Premium
Diagnostic and clinical utility of the wireless motility capsule in children: A study in patients with functional gastrointestinal disorders
Author(s) -
Rodriguez Leonel,
Heinz Nicole,
Colliard Kitzia,
Amicangelo Maureen,
Nurko Samuel
Publication year - 2021
Publication title -
neurogastroenterology and motility
Language(s) - English
Resource type - Journals
SCImago Journal Rank - 1.489
H-Index - 105
eISSN - 1365-2982
pISSN - 1350-1925
DOI - 10.1111/nmo.14032
Subject(s) - gastrointestinal transit , medicine , gastroenterology , motility , gastric emptying , stomach , biology , genetics
Background The wireless motility capsule (WMC) evaluates gastrointestinal motility and transit simultaneously. We evaluated the utility of the WMC in children with functional gastrointestinal symptoms. Methods Study in children comparing WMC transit and motility parameters between those with upper (UGI) or lower (LGI) gastrointestinal symptoms, nuclear medicine gastric emptying time (NMGET) and/or a colonic radiopaque marker (CROM) study. Key Results We prospectively recruited 57 children (median age 16.45y, range 8.78‐17.8y, 44 Female) and 50 completed the study (24 UGI/26 LGI). We found no association between WMC study interpretation, motility and transit parameters and symptoms. WMC and NMGET interpretation agreement observed in 24/34 (70%) (κ = 0.351, p = 0.026) and with CROM in 17/21 (81%) patients (κ = 0.576, p = 0.007). WMC detected abnormal gastric transit in 41% vs. 24% with NMGET ( p = 0.04) and abnormal colon transit in 62% vs. 71% of patients by CROM ( p = 0.01).

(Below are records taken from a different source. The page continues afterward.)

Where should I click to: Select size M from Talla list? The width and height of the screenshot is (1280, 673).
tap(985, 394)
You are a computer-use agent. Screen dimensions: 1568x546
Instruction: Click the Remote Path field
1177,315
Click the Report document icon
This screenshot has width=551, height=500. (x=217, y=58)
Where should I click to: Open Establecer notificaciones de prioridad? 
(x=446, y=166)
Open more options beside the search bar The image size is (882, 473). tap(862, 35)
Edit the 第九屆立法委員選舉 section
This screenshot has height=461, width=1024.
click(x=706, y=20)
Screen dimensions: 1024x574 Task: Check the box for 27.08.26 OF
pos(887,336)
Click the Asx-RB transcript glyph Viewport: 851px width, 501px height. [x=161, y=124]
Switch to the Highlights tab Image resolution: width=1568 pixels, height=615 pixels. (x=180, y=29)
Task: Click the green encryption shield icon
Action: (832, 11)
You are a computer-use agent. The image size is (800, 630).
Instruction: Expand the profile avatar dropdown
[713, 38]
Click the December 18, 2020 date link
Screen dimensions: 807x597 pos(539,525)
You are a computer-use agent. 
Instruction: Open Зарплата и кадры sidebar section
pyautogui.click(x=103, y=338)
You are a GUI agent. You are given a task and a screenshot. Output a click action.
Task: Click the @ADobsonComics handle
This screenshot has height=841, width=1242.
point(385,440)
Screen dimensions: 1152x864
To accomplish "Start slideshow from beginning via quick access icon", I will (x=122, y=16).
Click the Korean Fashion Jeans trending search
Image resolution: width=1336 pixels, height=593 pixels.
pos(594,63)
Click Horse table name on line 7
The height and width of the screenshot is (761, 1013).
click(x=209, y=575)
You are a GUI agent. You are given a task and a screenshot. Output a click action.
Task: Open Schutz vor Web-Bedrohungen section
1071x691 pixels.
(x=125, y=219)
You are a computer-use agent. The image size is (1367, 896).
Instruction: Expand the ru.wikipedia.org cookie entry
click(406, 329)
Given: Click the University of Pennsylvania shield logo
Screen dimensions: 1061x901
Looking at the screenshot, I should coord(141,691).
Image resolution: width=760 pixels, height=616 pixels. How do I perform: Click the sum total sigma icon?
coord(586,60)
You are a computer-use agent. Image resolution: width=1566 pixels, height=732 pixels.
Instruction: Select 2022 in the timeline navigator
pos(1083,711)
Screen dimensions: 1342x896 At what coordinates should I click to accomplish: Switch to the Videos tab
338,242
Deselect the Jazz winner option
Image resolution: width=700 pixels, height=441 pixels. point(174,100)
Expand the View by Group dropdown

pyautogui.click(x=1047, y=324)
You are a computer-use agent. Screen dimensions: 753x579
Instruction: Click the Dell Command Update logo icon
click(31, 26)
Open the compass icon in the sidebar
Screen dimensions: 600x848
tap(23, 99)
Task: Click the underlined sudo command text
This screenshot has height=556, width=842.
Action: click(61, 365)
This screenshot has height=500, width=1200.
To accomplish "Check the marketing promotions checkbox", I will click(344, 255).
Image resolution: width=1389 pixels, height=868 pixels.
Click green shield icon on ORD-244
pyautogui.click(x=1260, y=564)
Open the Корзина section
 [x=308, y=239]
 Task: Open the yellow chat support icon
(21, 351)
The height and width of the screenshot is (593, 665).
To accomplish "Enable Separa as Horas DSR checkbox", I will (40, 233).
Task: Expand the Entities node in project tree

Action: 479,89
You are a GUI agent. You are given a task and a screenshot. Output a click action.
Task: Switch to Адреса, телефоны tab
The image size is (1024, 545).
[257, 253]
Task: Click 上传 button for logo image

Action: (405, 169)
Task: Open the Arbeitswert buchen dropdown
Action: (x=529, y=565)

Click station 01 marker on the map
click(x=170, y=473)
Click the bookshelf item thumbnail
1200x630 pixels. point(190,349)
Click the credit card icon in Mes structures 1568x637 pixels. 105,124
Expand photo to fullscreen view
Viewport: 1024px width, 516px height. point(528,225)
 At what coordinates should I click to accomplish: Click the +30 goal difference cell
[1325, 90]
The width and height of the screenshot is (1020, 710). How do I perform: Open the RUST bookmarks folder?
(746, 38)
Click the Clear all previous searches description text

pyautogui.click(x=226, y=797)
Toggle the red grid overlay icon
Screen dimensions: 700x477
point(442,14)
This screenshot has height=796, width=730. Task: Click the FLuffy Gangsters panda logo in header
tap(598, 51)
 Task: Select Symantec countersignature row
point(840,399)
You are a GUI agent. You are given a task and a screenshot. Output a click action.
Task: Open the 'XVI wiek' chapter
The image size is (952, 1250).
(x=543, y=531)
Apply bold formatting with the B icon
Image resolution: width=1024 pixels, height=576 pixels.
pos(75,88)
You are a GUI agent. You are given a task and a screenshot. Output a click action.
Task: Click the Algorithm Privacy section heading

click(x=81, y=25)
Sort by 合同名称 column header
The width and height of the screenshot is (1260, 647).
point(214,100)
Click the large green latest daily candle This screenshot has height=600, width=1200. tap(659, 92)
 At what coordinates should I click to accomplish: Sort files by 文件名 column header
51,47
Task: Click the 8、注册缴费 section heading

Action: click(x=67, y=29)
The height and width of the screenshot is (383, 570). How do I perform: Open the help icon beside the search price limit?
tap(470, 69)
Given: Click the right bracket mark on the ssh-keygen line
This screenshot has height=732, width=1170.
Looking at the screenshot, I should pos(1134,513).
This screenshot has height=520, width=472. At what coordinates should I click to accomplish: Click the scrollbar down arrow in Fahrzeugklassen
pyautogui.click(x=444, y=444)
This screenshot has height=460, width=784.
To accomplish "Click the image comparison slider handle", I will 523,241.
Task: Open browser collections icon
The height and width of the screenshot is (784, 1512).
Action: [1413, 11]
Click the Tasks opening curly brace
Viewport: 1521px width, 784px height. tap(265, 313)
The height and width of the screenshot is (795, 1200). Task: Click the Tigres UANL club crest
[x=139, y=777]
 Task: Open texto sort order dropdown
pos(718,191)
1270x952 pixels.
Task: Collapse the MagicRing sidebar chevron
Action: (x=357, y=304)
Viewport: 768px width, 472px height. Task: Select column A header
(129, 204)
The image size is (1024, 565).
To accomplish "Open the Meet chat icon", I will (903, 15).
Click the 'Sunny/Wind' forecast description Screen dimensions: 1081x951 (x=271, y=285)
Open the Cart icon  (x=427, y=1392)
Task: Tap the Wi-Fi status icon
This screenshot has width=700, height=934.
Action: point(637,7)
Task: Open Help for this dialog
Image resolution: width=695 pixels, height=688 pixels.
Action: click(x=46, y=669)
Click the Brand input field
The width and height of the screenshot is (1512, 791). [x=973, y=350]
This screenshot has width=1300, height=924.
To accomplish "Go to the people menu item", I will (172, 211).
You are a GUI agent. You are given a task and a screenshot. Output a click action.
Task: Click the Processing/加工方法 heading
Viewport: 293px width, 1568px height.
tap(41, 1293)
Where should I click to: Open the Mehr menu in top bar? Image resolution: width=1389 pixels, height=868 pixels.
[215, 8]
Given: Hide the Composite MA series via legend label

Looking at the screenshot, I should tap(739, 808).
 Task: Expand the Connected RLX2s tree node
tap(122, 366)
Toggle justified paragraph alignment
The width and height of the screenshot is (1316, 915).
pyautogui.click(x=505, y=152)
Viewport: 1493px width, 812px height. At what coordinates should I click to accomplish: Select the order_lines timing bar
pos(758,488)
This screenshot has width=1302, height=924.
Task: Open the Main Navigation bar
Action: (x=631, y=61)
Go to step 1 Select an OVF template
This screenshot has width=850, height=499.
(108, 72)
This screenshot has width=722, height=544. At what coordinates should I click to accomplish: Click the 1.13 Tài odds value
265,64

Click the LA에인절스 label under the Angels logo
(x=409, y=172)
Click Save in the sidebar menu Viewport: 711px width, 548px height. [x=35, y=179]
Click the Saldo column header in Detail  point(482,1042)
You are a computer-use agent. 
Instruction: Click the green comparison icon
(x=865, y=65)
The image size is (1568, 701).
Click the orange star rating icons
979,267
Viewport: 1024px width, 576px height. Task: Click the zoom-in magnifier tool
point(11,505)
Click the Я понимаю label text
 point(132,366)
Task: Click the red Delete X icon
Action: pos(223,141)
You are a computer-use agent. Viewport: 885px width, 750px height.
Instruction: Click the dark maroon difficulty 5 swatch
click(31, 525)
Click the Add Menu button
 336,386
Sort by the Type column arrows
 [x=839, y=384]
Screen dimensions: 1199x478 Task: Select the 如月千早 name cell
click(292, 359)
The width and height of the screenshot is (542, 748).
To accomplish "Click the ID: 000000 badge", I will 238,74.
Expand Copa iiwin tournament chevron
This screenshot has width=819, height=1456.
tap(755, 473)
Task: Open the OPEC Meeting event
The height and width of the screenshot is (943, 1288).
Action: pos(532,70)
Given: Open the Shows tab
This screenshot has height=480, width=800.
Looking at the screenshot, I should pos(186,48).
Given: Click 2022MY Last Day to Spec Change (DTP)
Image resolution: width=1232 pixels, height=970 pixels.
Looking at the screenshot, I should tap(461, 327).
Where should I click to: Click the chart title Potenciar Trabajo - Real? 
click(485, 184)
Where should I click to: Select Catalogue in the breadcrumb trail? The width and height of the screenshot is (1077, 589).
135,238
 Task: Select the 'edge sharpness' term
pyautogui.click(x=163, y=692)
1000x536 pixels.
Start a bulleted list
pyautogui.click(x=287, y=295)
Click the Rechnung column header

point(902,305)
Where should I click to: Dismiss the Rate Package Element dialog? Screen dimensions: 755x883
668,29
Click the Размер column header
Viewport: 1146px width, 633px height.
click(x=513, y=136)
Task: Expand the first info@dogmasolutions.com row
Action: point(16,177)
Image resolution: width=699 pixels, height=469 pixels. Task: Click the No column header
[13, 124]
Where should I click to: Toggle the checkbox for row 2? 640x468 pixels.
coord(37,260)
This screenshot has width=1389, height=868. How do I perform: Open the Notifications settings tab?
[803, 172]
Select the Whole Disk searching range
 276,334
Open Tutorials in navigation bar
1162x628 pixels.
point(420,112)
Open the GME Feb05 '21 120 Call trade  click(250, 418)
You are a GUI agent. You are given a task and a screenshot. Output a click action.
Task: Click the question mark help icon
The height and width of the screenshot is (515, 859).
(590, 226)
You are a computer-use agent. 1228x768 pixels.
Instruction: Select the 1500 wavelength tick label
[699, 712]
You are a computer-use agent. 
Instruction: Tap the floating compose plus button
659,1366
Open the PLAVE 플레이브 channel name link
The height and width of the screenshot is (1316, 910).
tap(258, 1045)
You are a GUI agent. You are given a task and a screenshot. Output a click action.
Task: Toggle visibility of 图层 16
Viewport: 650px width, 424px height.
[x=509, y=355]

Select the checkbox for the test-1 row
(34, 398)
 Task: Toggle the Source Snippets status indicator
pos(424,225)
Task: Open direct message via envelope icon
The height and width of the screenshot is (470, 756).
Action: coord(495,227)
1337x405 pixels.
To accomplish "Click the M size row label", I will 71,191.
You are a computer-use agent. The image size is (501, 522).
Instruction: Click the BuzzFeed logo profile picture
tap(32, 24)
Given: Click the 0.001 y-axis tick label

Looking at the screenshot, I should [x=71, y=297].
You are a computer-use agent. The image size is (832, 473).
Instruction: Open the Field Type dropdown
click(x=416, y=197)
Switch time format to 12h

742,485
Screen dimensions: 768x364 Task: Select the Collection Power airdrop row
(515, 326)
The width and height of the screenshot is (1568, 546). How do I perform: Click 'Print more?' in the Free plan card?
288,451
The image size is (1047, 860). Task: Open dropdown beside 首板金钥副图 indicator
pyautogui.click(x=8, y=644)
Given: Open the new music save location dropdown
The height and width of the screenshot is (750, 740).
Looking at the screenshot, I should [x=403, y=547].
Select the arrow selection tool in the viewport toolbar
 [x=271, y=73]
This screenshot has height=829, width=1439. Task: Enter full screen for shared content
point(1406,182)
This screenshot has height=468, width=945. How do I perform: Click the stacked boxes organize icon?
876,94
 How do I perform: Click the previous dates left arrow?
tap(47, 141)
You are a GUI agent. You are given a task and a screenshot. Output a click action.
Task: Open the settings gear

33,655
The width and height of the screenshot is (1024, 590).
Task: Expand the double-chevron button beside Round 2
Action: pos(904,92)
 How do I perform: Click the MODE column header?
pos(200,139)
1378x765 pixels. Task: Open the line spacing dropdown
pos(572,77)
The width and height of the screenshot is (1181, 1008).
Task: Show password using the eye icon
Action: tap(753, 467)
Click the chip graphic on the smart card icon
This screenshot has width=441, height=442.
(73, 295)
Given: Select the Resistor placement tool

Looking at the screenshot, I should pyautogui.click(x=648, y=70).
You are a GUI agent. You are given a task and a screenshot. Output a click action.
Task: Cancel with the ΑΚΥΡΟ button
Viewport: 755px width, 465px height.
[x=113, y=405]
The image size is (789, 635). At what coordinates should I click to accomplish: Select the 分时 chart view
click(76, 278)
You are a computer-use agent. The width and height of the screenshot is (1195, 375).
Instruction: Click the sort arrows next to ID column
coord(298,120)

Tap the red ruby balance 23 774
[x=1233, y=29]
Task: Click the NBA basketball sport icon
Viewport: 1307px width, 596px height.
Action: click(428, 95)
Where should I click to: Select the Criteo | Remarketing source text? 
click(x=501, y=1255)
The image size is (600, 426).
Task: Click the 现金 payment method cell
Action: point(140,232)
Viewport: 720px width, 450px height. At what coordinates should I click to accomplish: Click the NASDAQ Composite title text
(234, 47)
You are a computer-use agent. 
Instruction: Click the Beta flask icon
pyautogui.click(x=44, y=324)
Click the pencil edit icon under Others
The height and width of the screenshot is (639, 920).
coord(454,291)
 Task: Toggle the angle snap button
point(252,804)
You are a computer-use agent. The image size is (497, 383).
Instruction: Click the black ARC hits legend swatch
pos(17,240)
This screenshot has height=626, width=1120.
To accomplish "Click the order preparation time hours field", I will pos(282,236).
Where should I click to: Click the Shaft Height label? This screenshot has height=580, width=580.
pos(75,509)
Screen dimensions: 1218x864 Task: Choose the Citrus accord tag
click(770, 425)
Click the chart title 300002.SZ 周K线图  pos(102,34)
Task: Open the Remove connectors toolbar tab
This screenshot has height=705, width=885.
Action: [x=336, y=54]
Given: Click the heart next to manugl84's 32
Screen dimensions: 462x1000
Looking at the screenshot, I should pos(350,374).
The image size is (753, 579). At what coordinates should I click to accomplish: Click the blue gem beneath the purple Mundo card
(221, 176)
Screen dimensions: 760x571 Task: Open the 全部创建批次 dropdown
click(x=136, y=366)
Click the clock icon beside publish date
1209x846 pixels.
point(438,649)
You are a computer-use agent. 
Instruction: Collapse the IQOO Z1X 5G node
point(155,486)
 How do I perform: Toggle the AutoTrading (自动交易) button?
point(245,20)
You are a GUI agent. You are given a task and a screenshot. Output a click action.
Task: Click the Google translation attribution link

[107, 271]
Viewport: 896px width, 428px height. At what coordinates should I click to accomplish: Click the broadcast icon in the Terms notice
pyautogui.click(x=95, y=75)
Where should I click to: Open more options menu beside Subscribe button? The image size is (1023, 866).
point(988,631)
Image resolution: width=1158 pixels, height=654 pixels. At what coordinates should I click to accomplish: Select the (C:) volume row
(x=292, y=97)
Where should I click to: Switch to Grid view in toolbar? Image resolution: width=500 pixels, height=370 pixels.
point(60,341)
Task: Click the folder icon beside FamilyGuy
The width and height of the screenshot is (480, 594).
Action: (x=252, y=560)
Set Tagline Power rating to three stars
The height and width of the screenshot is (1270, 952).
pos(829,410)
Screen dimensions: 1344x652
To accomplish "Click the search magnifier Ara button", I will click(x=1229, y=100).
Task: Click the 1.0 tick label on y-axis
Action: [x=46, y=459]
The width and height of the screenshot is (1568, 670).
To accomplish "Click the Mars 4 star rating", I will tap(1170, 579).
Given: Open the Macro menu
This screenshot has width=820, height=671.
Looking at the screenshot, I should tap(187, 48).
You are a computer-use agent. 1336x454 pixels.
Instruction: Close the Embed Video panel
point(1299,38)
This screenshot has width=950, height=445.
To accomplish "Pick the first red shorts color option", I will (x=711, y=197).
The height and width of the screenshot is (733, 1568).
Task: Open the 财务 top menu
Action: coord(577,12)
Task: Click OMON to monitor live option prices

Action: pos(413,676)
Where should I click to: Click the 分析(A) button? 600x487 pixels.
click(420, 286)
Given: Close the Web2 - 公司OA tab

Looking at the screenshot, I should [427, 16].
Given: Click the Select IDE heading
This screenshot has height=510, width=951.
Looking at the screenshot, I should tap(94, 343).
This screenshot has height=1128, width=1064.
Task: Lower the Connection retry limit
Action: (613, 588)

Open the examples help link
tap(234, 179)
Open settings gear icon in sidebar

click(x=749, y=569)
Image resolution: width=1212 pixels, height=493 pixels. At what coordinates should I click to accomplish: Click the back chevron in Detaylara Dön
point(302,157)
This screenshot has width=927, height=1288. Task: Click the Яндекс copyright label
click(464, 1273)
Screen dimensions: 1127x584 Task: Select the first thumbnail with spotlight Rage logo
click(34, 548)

We found significant correlation ( r = 0.574, p = 0.01) and no difference in median colon transit ( p = 0.421) by WMC and CROM. A single WMC motility parameter, mean peak amplitude, was associated with NMGET ( p = 0.04), none with CROM. Capsule retention >5 days ( n = 9, all passed <2 weeks) was associated with prolonged colon transit, not with symptoms, age and gender. Conclusions WMC is well tolerated in children as young as 8 years old. We found no association between WMC and symptoms, fair agreement with NMGET and strong agreement with CROM. WMC increases the yield of finding gastrointestinal transit abnormalities. Capsule retention in children is associated to prolonged colon transit. Larger studies are needed to further validate these findings.